- [READING TEXT]
□ □ □ □

The present invention relates to a liquid filter of the type filled with granular material wherein a liquid to be processed flows downwardly through totally immersed granular material, during which the liquid to be processed is placed in contact with a gas which circulates upwardly through the granular material.
This type of filter is employed for processing various types of water, and in particular for achieving nitrification of water, a process which consists of causing oxidation of organic and ammoniacal nitrogen into nitrites, and then into nitrates, through the action of specific bacteria. Since these bacteria grow only in aerobic media, the nitrification process requires dissolving in the water to be processed a certain quantity of oxygen which is a function of the flow of water to be processed and of the quantity of nitrogen to be oxidized. The required quantity of oxygen, originating for instance from the atmospheric air, therefore is introduced into the filter. In general, the air is injected from the bottom to the top of the filter through the granular material of the filter.
Because of the bacterial growth inherent to this type of nitrification process, a clogging of the granular material eventually occurs, and the granular material accordingly eventually must be cleaned by a washing operation involving water and air.
This type of filter, filled with granular material, normally is in the form of an enclosure structure, for example of cement, which is upwardly open and which includes a bottom and a floor positioned above the bottom, the floor supporting the granular filter material. The granular filter material is immersed in the liquid to be processed, such that the liquid to be processed circulates downwardly through the bed of granular material and is discharged below the floor. The floor is fitted with nozzles which allow for the introduction of water and air for washing the filter by circulation from the bottom to the top through the filter material, when it becomes necessary to undergo a washing operation.
In this type of filter, conventionally the gas required for development of the nitrification process is distributed through a system of perforated tubing positioned above the floor in the area of the nozzles through which the water that has flowed downwardly through the granular material is drained. This type of conventional arrangement has a number of inherent disadvantages. The construction is complicated. A network of tubing must be placed within the granular material. Since this network of tubing is subject to a degree of stress which varies depending on the amount of clogging within the granular filter material, it becomes necessary to support the network of tubing. Distribution of the nitrifying gas through such a network of tubing can be properly achieved only if the flow rate of the gas does not vary substantially from the initial value taken into account during calculations for the filter device. It is apparent that for the system to be economical, the gas flow must be adjusted to the flow of water to be processed and to the quantity of nitrogen to be oxidized, both of which are variable parameters of the particular processing installation. Such an adjustment, which must not be detrimental to the qualitative results of the process, can be obtained only if the distribution of gas in the granular filter material remains accurate when its flow decreases. Otherwise, anaerobic areas would form locally within the granular filter material, and such anaerobic areas would be harmful to the living nitrifying bacteria and thus detrimental to the quality of the processing operation. Moreover, as the bacteria growth would be arrested in such anaerobic areas, such areas would form locations of minimum clogging through which the water to be processed would have a greater tendency to pass. Further, the presence of the network of tubing above the floor supporting the granular material disturbs the flow of fluids during a washing operation and thus is detrimental to the efficiency of the washing operation.

□ □ □ □

- [SET OF TASKS]
[a] From the passage on granular liquid filters, list every drawback it gives for the conventional arrangement that distributes gas through perforated tubing.
[b] Summarize the passage on granular liquid filters in two sentences.
[c] According to the passage on granular liquid filters, why must the gas distribution stay accurate when the gas flow is reduced? Answer in one to three sentences.

- [SOURCE MATERIAL]
□ □ □ □

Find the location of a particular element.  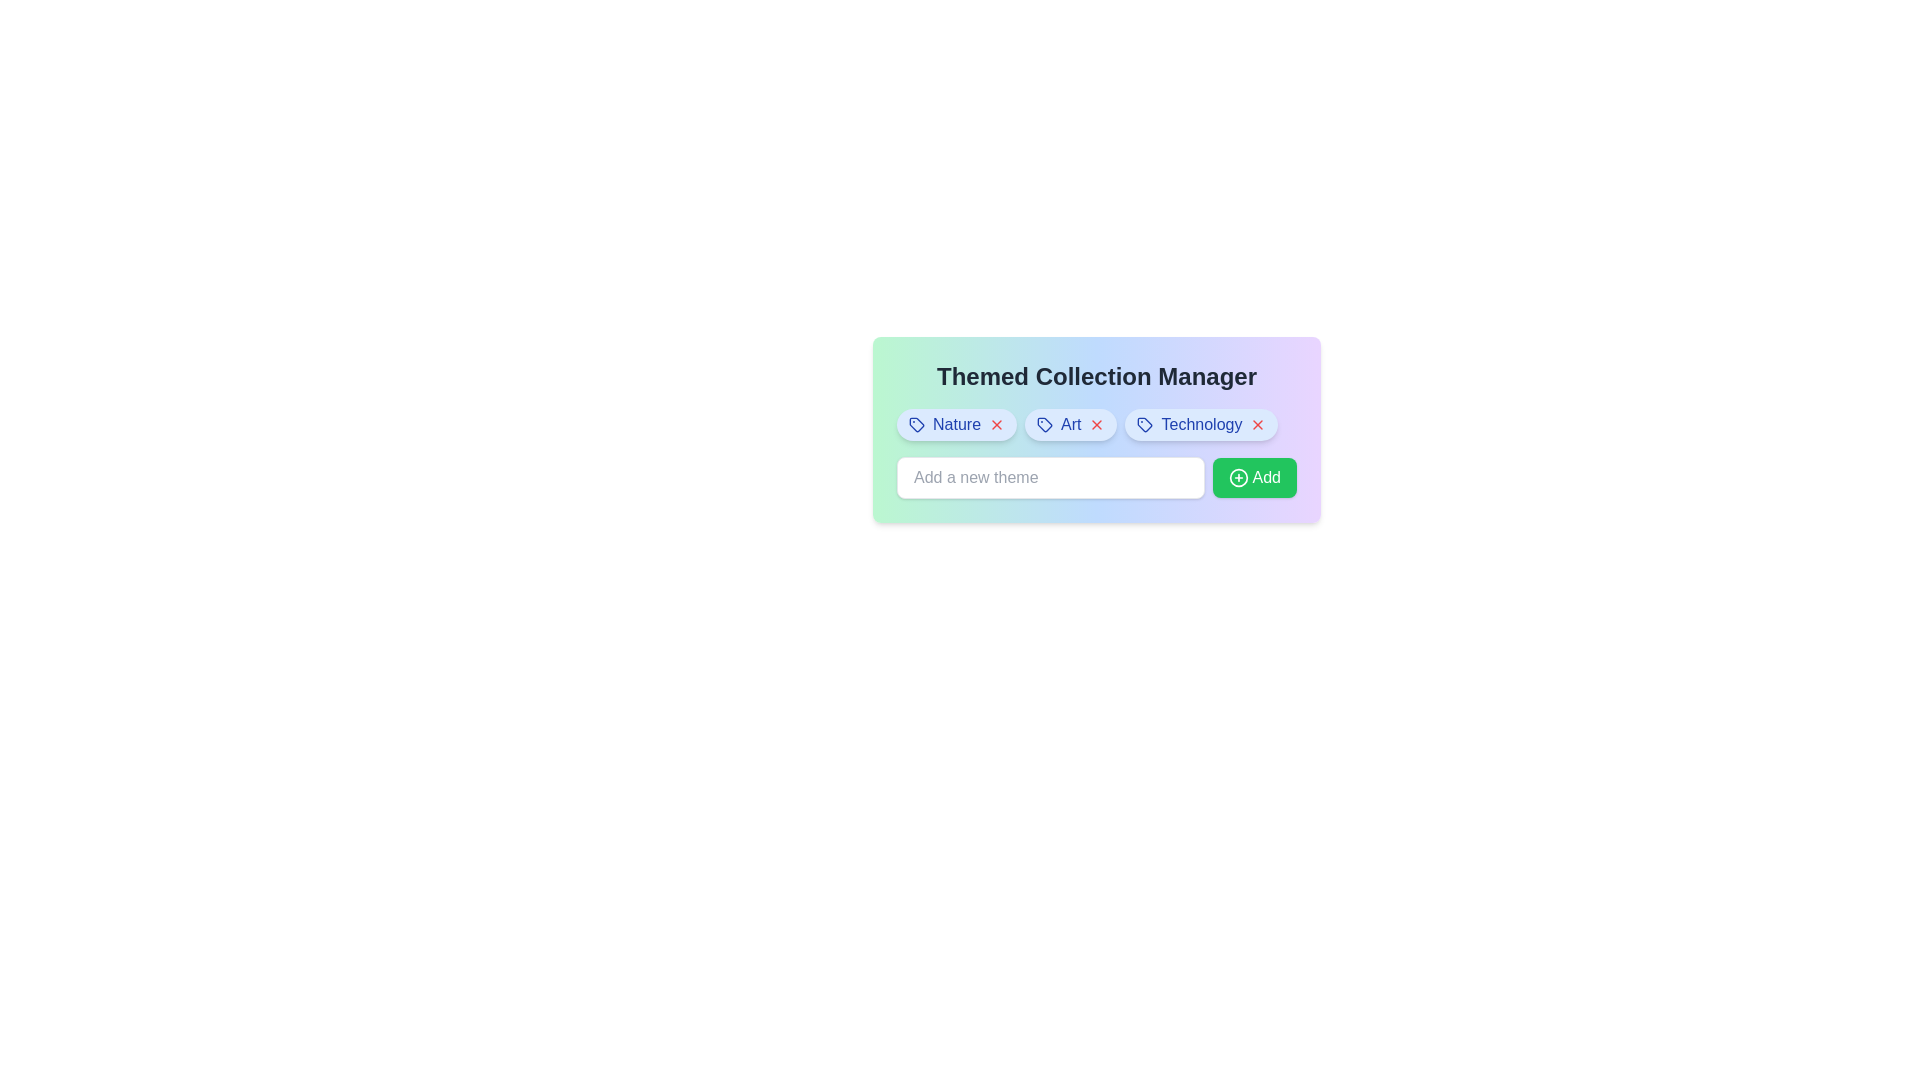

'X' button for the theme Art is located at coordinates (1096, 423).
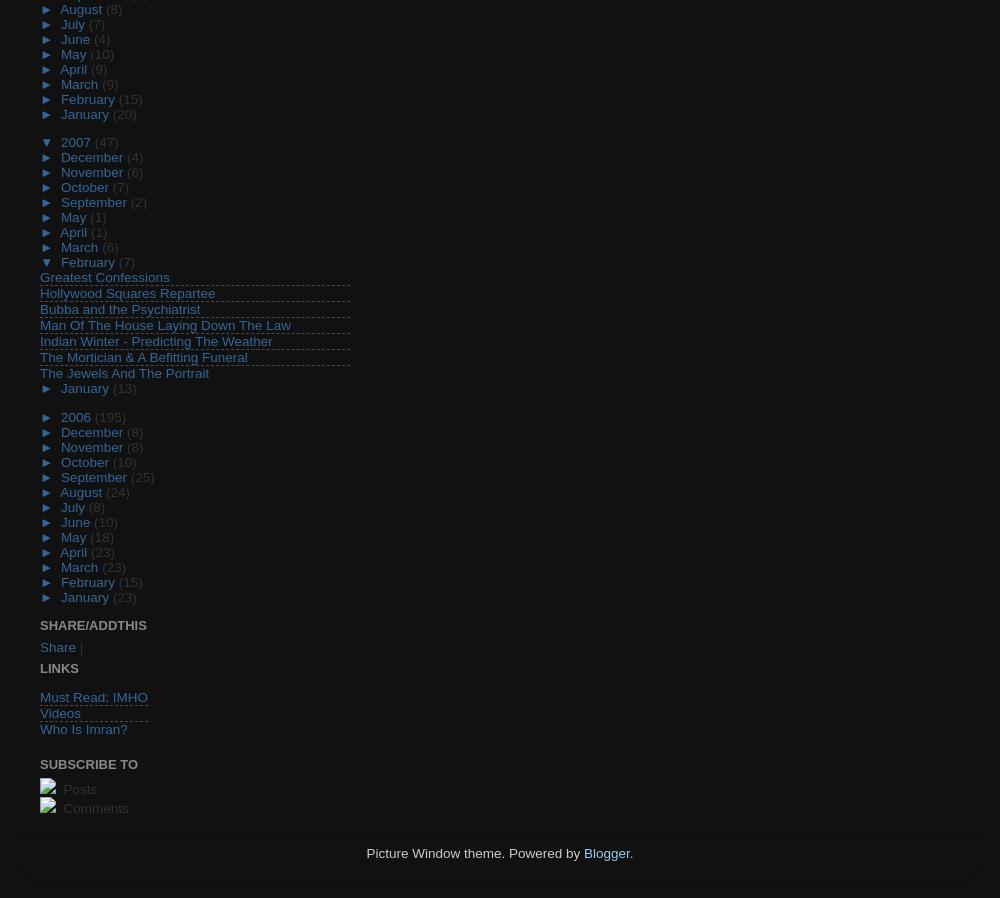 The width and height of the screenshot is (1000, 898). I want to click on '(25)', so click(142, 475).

□ □ □ □

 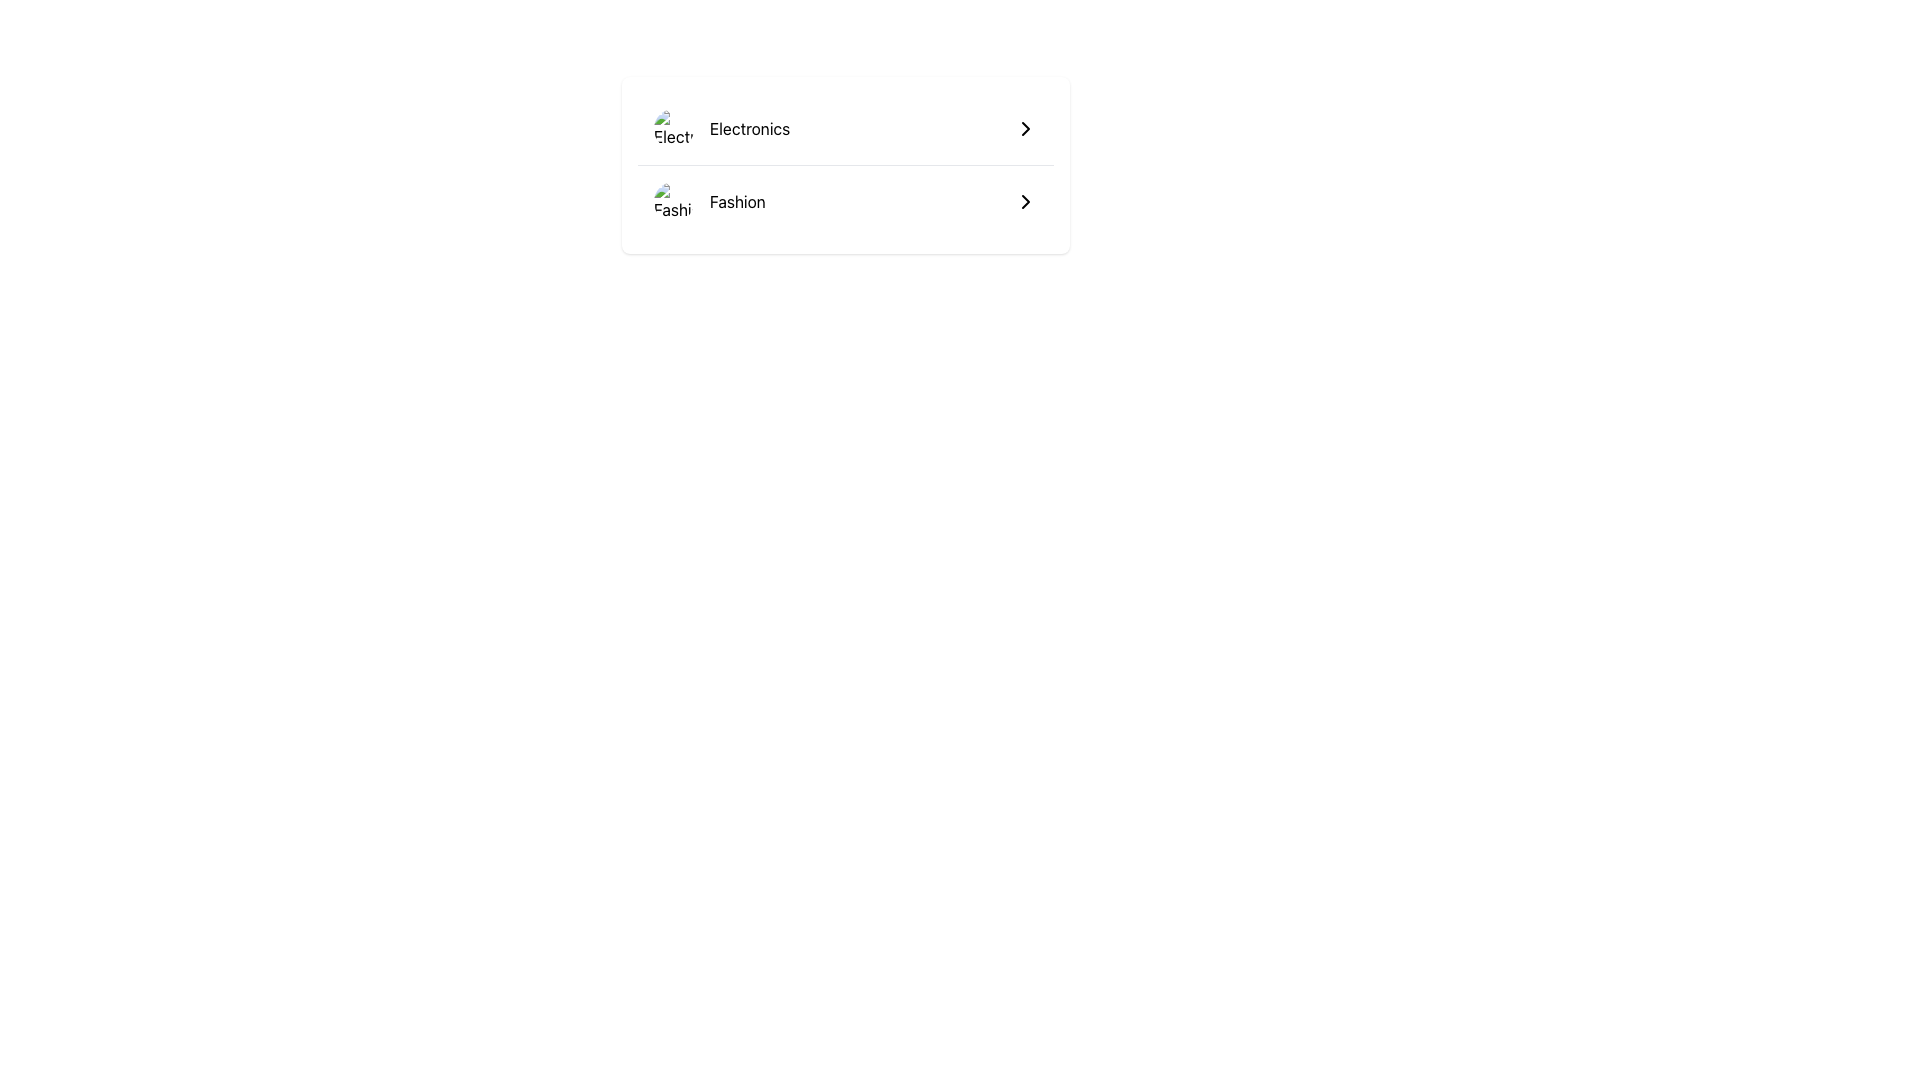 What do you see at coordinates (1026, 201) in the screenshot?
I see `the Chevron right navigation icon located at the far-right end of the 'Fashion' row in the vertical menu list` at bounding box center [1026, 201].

□ □ □ □

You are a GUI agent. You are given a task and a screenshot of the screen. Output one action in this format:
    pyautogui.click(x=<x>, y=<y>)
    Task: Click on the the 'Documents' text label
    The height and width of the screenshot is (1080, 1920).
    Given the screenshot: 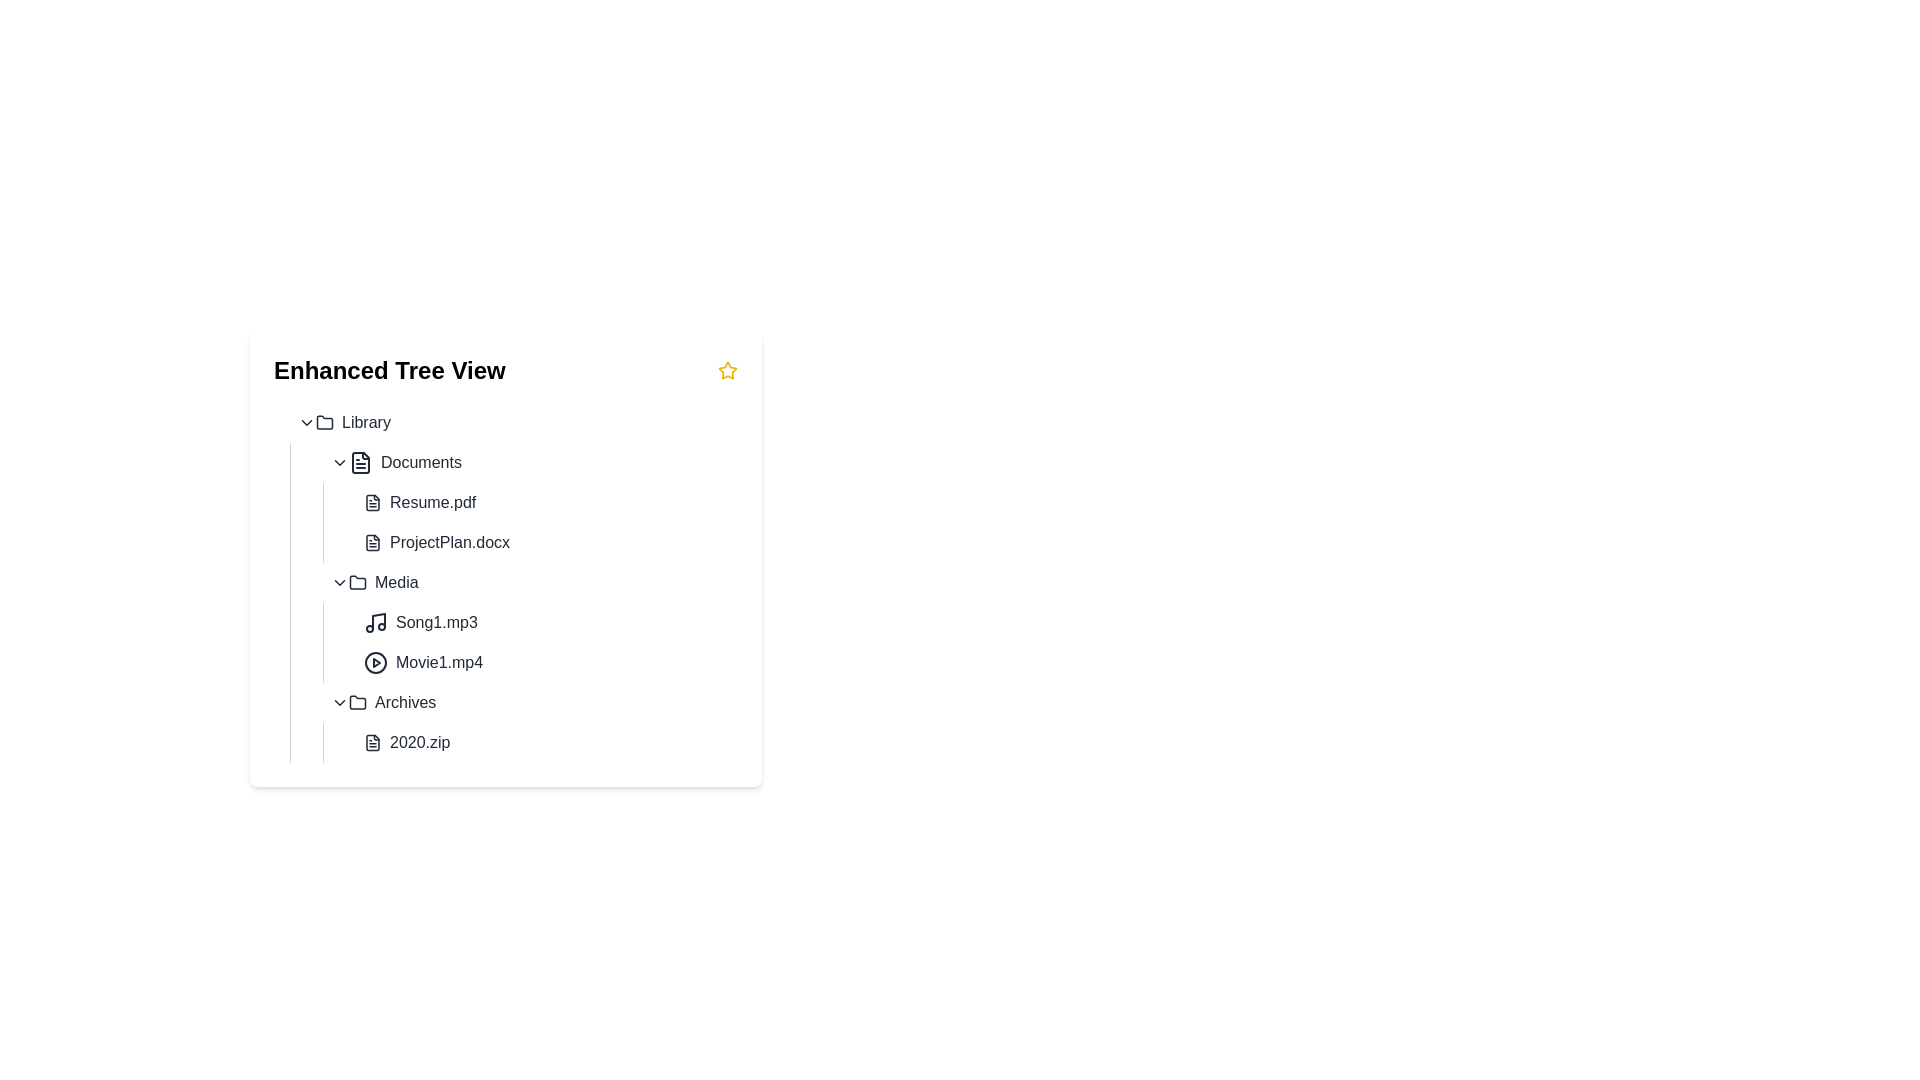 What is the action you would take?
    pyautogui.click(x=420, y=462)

□ □ □ □

- [WRITTEN ANSWERS]
[a]
- The construction is complicated.
- A network of tubing must be placed within the granular material.
- The tubing must be supported, because the stress on it varies with the amount of clogging in the granular material.
- The gas is distributed properly only if its flow rate does not vary much from the initial value used in the filter calculations.
- The tubing above the floor disturbs the flow of fluids during washing, which lowers the efficiency of the washing operation.

[b] The passage describes a filter in which liquid flows downward through immersed granular material while gas, such as air supplying oxygen for bacterial nitrification, moves upward through it, and the material is washed with water and air when bacterial growth clogs it. The usual way of delivering the gas, a network of perforated tubing above the floor, is complicated, needs support, distributes gas poorly when the flow changes, and hinders washing.

[c] If it does not, anaerobic areas form locally in the granular material, which harms the living nitrifying bacteria and lowers the quality of the processing. Bacterial growth also stops in those areas, so they clog the least and the water tends to pass through them.